As with retinopathy, the keys to keeping the kidneys healthy are optimizing blood glucose and blood pressure levels. Kidney disease, also called nephropathy, affects between 20 and 40 percent of people with diabetes. Nephropathy is the No. 1 cause of end stage renal disease, when the kidneys can no longer adequately clean the blood and must be treated with dialysis or a kidney transplant.
The ADA recommends that people with diabetes get annual kidney function tests. If kidney problems are detected, treatment may include a special diet as well as specific types of blood pressure medications known as ACE inhibitors and ARBs. “Both have shown benefits in reducing the progression of kidney disease and end stage renal disease,” says William Keane, MD, a kidney disease expert in Placida, Fla. Their benefits are greater than what would be expected if the medications worked solely by lowering blood pressure;
the drugs may improve kidney health via an independent mechanism.
Advances in genetics also offer hope. “That’s what the next wave will most likely be in the diabetic population,” says Keane, pointing to evidence that suggests that certain genes can predict how well a patient will fare on a particular medication. Genes may also help identify those at greatest risk for kidney disease.
Two nephropathy drugs in trial are bardoxolone methyl and pyridoxamine dihydrochloride (Pydorin), which tweak the inflammation and oxidation pathways in the body that are thought to contribute to kidney disease. Both drugs are in phase III clinical trials, the stage right before submission of an approval request to the FDA.
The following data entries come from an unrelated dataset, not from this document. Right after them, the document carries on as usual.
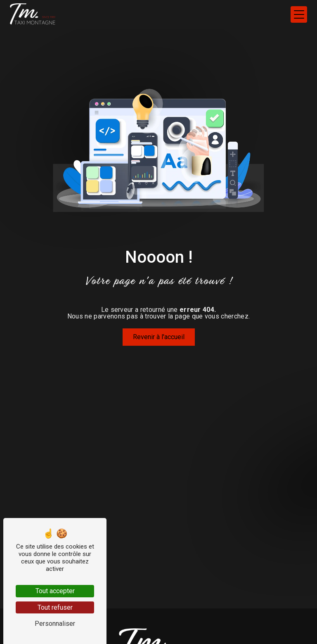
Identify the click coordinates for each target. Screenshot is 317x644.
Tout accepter (55, 591)
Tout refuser (55, 607)
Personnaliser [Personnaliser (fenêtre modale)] (55, 623)
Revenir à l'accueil (158, 337)
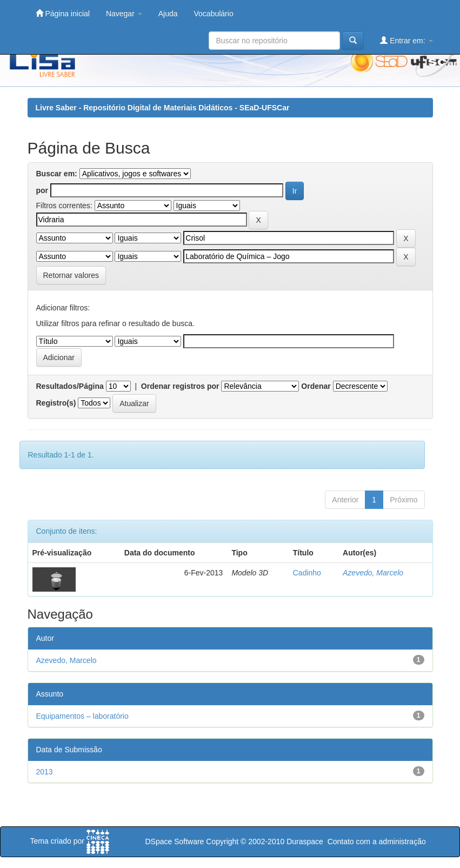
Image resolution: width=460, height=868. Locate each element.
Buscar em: (57, 174)
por (42, 190)
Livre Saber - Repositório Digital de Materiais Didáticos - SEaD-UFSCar (163, 108)
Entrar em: (406, 40)
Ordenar (316, 386)
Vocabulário (214, 14)
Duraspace (305, 842)
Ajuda (168, 14)
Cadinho (307, 573)
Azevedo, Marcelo (373, 573)
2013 (44, 772)
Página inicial (63, 13)
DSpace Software (174, 842)
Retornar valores (71, 275)
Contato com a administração (377, 842)
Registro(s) (56, 403)
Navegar (124, 14)
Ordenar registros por (180, 386)
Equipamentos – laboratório (82, 716)
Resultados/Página (70, 386)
Diabetic neuropathy can affect almost any part of the body, causing foot pain and tingling, and organ dysfunction, such as to the stomach (gastroparesis) and bladder (slow and/or incomplete emptying). There is a wide variety of pain treatment options, including antidepressants such as duloxetine (Cymbalta) and the antiseizure medications gabapentin (Neurontin) and pregabalin (Lyrica). However, there isn’t yet an effective way to repair damaged nerves. “They are Band-Aids,” says Aaron Vinik, MD, PhD, FCP, MACP, a professor at Eastern Virginia Medical School. “Ultimately, these drugs relieve pain not by fixing the nerves but by helping the brain deal with the pain.”
Researchers are actively pursuing several potential nerve-healing medications not yet approved to treat neuropathy. Vinik also says that topiramate (Topamax), an antiepilepsy medication, “helps nerves in the skin regrow.” A 2010 study showed that topiramate caused nerves in the legs and arms of people with type 2 diabetes to become longer and thicker.
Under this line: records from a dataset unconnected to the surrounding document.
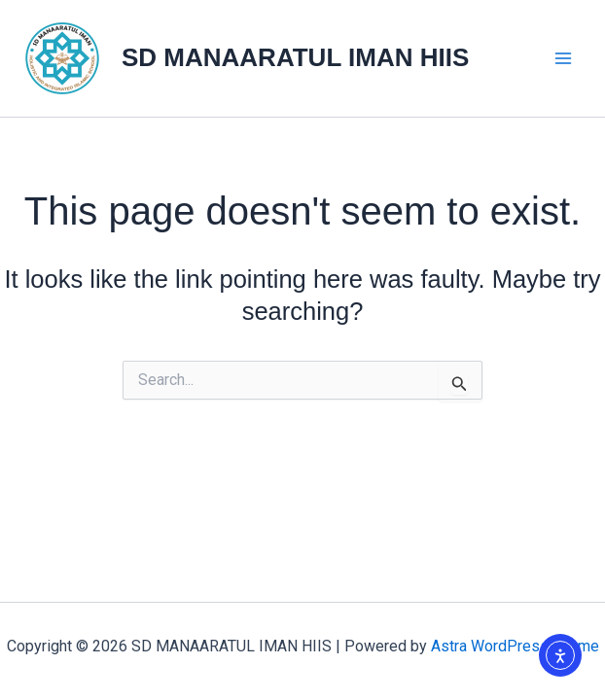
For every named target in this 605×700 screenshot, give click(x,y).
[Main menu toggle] (564, 58)
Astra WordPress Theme (515, 646)
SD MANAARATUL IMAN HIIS (295, 57)
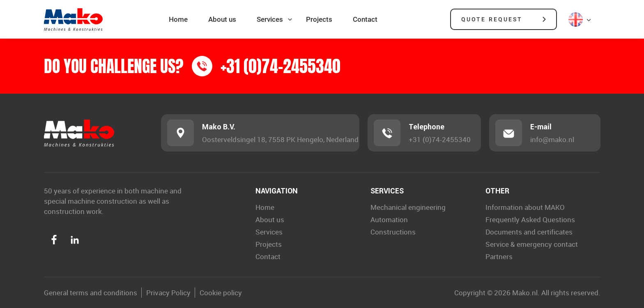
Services (270, 19)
Further afield, there’s evidence that stem cell transplants can stimulate nerve growth, at least in rodents. Other research takes into account that people with neuropathy are deficient in certain nerve growth factors, proteins that maintain nerve cells. So a viable treatment strategy may involve replacing the missing growth factors. One factor that helps nerves grow is VEGF, the same substance that is bad for the diabetic eye. “It gets really tricky,” says Vinik, because any treatment for a diabetic complication must benefit the whole person, not just one organ. But he has hope, saying, “I’m looking forward to a lot of things.”